Melicek lived in an apartment in an old house not far from the Metrodome; the navigation system in the Lexus was pretty good, but the addresses were so cut up that Lucas took them down the street at ten miles an hour, looking for street numbers. They were getting close when Shrake said, suddenly, "Hey. Whoa. Stop. Back up."

"What?" Lucas looked over at him. Shrake was looking out the passenger-side window, back behind the truck.

"This guy we just passed. I want to look at him. He's right over there. Back up."

Lucas backed up a hundred feet, and Shrake popped the door and hurried across the street. There was little light, but Lucas saw him talking to a black man in what looked like jeans and a tight black jacket. There was a staggering tussle for a moment, and Lucas popped his door, ready to run over, but then Shrake yelled, "Open the back door. Open the back door."

He had the guy in an arm-bar and was hustling him across the street. As they came up, Lucas realized the man was not wearing a tight black jacket. He wasn't wearing anything at all above his waist.

"Jesus."

"Better get him to the ER," Shrake said. "He's fucked up."

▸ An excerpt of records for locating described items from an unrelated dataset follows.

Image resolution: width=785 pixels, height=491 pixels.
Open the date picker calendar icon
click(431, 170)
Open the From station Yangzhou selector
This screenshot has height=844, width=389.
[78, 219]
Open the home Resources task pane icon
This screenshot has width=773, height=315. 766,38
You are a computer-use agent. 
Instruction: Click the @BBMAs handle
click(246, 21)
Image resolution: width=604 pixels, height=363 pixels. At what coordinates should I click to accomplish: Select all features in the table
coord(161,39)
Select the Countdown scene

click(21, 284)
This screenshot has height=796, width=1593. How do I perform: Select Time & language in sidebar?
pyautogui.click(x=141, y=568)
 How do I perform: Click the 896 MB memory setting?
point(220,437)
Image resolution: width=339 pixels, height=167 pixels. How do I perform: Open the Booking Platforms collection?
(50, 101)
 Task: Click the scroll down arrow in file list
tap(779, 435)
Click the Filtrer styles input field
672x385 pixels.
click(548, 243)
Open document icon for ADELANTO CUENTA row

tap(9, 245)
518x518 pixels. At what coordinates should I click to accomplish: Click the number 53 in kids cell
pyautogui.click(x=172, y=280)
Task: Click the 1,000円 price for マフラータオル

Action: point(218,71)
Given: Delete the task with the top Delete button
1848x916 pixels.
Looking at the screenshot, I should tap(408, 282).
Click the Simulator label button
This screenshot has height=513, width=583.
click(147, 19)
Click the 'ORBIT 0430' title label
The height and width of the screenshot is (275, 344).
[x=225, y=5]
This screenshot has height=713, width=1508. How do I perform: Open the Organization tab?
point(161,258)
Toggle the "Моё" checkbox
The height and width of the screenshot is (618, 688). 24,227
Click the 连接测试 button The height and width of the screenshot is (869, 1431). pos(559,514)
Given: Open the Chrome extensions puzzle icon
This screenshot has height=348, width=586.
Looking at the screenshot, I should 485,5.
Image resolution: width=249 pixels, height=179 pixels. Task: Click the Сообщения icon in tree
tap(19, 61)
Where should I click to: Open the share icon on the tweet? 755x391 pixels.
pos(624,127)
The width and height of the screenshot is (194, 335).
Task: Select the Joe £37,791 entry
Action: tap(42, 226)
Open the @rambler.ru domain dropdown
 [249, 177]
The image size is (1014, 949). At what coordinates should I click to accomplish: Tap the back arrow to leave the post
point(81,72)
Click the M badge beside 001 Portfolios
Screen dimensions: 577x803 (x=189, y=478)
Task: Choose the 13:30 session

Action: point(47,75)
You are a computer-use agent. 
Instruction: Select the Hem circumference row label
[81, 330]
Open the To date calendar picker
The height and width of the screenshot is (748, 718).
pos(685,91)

Shrake was in the backseat with the man, who began shaking violently, and Lucas did a U-turn and Shrake took off his coat and put it on the man and said, "We need to move right along." And he said, "Sit up, take a deep breath, take a deep breath, come on, man, deep breath, now don't do that…"

"Ah, jeez, don't let him barf," Lucas said.

"Better hurry."

Hennepin General was ten or twelve blocks away, and Lucas ran all the lights going in, piled up to the ER and ran inside. A nurse looked up and asked, "What?" and Lucas said, "I'm with the BCA. We need a gurney in a hurry, we got a guy in bad shape out in my truck."

The ER people piled out and put the man on the gurney and a couple of docs came and took him away. Lucas left his name and office number, and told the nurse where he'd picked the guy up. Shrake added, "He's got some bad shit inside him. He didn't even know he wasn't wearing a coat." THEY WERE BACK outside and Lucas said, "That's your good deed for the year."

"If he hadn't walked under that light… he walked under that light and I thought, Man, that's skin," Shrake said. "I kind of didn't believe it, but I had to look."

"I'll put you in for something. A medal, or something. Or we could get the guys to chip in, buy you one of those family packs of Cheetos."

"I'm countin' on ya," Shrake said. MELICEK CAME to the door in a pair of yellowed Jockey shorts, a brown T-shirt, and red velvet bedroom slippers. He was a short, fat man with a receding hairline and a brush mustache. A cigarette hung from his lower lip, and he was scratching his stomach. He looked at Lucas and Shrake and said, "Just what I needed. Makes my day complete."

He stepped back, a mute invitation, and Lucas followed him in, Shrake a step behind. Melicek had one room, plus a bathroom with an old cast-iron tub visible through an open door. A bed was stuck along one wall, an easy chair next to it, facing a flat-panel TV There were two kitchen chairs at a table next to a refrigerator; there was no stove, but a microwave sat on a sink counter. The place smelled like pizza, tobacco, marijuana, bananas, and wallpaper mold. A single window looked out over a porch roof to the street.

"Mike Haines and Shooter Chapman," Lucas said.

"That figures. The dumb shits finally got themselves shot by somebody, huh?" He took the easy chair, and pointed the cops at the kitchen chairs.

"Smoke a little dope, there, Mr. Melicek?" Shrake asked.

"Yeah, but not enough to worry guys like you," he said. "I don't know anything about what Mike and Shooter were doing. I talked to them last week, we had a couple beers."